■ Records to use:
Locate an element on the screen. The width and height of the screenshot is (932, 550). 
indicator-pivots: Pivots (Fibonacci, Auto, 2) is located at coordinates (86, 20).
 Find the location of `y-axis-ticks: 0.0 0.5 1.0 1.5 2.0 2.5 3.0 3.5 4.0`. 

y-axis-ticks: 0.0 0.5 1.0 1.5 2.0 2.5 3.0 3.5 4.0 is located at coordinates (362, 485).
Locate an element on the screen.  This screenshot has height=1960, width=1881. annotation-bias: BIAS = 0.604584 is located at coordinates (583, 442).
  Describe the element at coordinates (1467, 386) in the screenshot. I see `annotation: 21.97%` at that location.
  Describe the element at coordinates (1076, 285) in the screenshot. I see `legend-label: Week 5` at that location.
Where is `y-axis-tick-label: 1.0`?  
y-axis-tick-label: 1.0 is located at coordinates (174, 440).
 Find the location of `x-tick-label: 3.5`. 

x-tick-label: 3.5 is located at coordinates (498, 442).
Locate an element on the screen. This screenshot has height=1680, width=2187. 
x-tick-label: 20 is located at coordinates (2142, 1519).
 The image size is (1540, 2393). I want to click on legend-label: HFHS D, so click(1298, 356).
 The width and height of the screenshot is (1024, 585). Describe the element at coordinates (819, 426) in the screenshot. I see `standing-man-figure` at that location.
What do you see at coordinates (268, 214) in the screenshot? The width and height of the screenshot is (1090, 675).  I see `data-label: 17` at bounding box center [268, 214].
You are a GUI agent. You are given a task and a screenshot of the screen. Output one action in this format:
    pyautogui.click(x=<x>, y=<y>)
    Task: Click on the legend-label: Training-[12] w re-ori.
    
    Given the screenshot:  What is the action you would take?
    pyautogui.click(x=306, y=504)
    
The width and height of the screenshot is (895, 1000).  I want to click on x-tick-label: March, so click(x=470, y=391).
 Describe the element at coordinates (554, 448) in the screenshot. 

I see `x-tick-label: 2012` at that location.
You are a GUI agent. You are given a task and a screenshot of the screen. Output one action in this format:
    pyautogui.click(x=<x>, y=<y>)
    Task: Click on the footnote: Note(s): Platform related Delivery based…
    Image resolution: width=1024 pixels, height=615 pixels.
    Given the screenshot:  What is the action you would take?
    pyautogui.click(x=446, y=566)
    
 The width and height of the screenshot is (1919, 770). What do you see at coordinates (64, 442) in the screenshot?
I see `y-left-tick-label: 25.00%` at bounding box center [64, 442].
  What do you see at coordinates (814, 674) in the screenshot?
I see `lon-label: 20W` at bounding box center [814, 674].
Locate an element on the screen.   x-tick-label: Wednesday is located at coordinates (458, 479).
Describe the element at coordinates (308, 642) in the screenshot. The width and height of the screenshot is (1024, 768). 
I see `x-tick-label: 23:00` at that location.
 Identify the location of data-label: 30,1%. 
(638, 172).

■ Required action: Render the listing above as a JSON array of strings, with one string for each line and blank lines omitted.

■ Solved exercise:
[
  "Locate an element on the screen. The width and height of the screenshot is (932, 550). ",
  "indicator-pivots: Pivots (Fibonacci, Auto, 2) is located at coordinates (86, 20).",
  " Find the location of `y-axis-ticks: 0.0 0.5 1.0 1.5 2.0 2.5 3.0 3.5 4.0`. ",
  "y-axis-ticks: 0.0 0.5 1.0 1.5 2.0 2.5 3.0 3.5 4.0 is located at coordinates (362, 485).",
  "Locate an element on the screen.  This screenshot has height=1960, width=1881. annotation-bias: BIAS = 0.604584 is located at coordinates (583, 442).",
  "  Describe the element at coordinates (1467, 386) in the screenshot. I see `annotation: 21.97%` at that location.",
  "  Describe the element at coordinates (1076, 285) in the screenshot. I see `legend-label: Week 5` at that location.",
  "Where is `y-axis-tick-label: 1.0`?  ",
  "y-axis-tick-label: 1.0 is located at coordinates (174, 440).",
  " Find the location of `x-tick-label: 3.5`. ",
  "x-tick-label: 3.5 is located at coordinates (498, 442).",
  "Locate an element on the screen. This screenshot has height=1680, width=2187. ",
  "x-tick-label: 20 is located at coordinates (2142, 1519).",
  " The image size is (1540, 2393). I want to click on legend-label: HFHS D, so click(1298, 356).",
  " The width and height of the screenshot is (1024, 585). Describe the element at coordinates (819, 426) in the screenshot. I see `standing-man-figure` at that location.",
  "What do you see at coordinates (268, 214) in the screenshot? The width and height of the screenshot is (1090, 675).  I see `data-label: 17` at bounding box center [268, 214].",
  "You are a GUI agent. You are given a task and a screenshot of the screen. Output one action in this format:",
  "    pyautogui.click(x=<x>, y=<y>)",
  "    Task: Click on the legend-label: Training-[12] w re-ori.",
  "    Given the screenshot:  What is the action you would take?",
  "    pyautogui.click(x=306, y=504)",
  "The width and height of the screenshot is (895, 1000).  I want to click on x-tick-label: March, so click(x=470, y=391).",
  " Describe the element at coordinates (554, 448) in the screenshot. ",
  "I see `x-tick-label: 2012` at that location.",
  "You are a GUI agent. You are given a task and a screenshot of the screen. Output one action in this format:",
  "    pyautogui.click(x=<x>, y=<y>)",
  "    Task: Click on the footnote: Note(s): Platform related Delivery based…",
  "    Image resolution: width=1024 pixels, height=615 pixels.",
  "    Given the screenshot:  What is the action you would take?",
  "    pyautogui.click(x=446, y=566)",
  " The width and height of the screenshot is (1919, 770). What do you see at coordinates (64, 442) in the screenshot?",
  "I see `y-left-tick-label: 25.00%` at bounding box center [64, 442].",
  "  What do you see at coordinates (814, 674) in the screenshot?",
  "I see `lon-label: 20W` at bounding box center [814, 674].",
  "Locate an element on the screen.   x-tick-label: Wednesday is located at coordinates (458, 479).",
  "Describe the element at coordinates (308, 642) in the screenshot. The width and height of the screenshot is (1024, 768). ",
  "I see `x-tick-label: 23:00` at that location.",
  " Identify the location of data-label: 30,1%. ",
  "(638, 172)."
]